佐藤賢一『英仏百年戦争』集英社新書、isbn:9784087202168

 教科書的には、1337年に始まり、1453年に終わったとされる、イギリスとフランスの「百年戦争」の歴史について書かれた本です。
 著者の佐藤賢一さんは、作家ですが、この本に出ている経歴によると、東北大学の文学系の大学院の課程(たぶん博士課程)を最後まで修められたそうですから、アカデミックな方法を身につけた歴史家でもありますね。思い出してみると、私は佐藤賢一さんの『カペー朝』とか『ダルタニャンの生涯』とかの歴史書は読んでいるのだけど、小説のほうは読んだことがない。うむむ……。
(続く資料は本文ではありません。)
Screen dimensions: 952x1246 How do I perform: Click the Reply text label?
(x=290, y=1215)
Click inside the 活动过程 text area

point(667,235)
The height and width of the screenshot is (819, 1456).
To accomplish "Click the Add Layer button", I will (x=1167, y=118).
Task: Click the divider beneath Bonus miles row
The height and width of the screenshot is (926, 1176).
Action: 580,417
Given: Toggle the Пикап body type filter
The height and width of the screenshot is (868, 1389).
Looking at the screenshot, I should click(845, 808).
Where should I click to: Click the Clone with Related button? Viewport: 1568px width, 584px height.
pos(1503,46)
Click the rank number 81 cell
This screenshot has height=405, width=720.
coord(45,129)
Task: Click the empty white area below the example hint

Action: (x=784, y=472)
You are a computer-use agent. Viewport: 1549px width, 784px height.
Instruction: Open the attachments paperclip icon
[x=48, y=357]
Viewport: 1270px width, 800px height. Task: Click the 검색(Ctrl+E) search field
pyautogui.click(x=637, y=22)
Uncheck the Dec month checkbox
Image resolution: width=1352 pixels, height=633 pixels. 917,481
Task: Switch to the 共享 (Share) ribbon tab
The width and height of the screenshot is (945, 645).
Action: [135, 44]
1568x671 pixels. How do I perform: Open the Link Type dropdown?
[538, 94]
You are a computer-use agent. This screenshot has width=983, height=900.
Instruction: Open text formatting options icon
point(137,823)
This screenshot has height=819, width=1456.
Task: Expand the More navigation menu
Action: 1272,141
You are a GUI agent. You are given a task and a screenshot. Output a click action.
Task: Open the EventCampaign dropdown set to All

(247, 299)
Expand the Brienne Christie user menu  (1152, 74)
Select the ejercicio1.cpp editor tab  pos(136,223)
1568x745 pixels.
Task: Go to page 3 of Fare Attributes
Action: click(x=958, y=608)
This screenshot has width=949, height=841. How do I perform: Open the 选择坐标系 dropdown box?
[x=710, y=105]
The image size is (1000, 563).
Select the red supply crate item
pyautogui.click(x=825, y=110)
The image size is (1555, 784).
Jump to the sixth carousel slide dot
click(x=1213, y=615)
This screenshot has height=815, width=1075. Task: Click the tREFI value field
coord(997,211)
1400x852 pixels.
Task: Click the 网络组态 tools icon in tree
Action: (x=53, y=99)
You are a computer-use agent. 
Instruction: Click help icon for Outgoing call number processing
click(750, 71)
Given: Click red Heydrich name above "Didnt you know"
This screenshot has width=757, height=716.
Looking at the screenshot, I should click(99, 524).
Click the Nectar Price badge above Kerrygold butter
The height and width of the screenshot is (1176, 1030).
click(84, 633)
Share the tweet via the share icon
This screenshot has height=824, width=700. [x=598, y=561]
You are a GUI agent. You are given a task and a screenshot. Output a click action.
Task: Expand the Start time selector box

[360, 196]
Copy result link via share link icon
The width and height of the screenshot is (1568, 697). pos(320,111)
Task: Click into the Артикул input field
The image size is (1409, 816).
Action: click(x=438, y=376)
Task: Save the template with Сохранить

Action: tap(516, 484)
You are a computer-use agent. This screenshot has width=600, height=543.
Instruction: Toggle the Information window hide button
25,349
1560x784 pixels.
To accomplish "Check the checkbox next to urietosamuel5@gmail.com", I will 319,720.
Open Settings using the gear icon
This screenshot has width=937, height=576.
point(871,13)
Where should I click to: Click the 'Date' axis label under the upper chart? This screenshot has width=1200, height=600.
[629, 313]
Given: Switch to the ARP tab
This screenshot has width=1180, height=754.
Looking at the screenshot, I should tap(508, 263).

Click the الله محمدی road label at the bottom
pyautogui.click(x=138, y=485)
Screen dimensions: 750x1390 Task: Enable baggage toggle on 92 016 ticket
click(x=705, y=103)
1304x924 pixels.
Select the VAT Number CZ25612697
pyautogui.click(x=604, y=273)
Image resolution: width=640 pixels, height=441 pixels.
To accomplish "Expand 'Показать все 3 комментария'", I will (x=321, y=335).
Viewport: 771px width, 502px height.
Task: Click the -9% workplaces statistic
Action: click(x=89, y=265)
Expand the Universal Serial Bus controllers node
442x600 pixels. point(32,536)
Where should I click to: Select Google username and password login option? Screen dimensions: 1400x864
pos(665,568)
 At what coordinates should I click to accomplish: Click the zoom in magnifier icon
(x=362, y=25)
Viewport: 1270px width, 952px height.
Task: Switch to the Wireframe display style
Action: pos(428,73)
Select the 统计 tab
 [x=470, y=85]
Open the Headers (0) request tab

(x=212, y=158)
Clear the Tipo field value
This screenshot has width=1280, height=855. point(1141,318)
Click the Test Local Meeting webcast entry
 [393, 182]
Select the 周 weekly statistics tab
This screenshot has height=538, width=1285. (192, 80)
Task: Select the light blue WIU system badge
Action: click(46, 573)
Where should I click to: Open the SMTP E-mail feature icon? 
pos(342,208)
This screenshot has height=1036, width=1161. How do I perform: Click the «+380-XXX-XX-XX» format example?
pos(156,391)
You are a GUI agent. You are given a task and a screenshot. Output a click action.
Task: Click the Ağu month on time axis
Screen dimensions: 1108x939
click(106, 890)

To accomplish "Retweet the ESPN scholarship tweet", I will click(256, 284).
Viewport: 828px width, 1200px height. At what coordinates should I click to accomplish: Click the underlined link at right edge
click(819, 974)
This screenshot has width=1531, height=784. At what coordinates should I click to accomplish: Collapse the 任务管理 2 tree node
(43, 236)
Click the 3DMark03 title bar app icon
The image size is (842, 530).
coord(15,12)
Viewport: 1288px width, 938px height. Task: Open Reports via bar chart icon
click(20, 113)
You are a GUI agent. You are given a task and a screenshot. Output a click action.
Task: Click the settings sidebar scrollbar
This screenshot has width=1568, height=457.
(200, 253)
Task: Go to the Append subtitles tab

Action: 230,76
 イギリスは、この百年戦争まではフランスにも領土を持っていた。時代によって広くなったり狭くなったりはしたけれど、ともかくフランスにも領土があった。しかし、この百年戦争で(ドーヴァー海峡をはさんで対岸のカレーを除いて)フランス側の領土をすべて失った。その結果、イギリスは、その後、いまと同じような島国としての歴史を歩むことになった。それがとりあえずは百年戦争の意義だと言っていいでしょう。
 でも、著者は、「イギリス人はシェイクスピア劇のおかげで百年戦争にはイギリスが勝ったと思っている」という話を紹介したあと、いや、そもそもそれがほんとうに「イギリスとフランスの戦争」だったのか、と問い直すところから議論を始めます。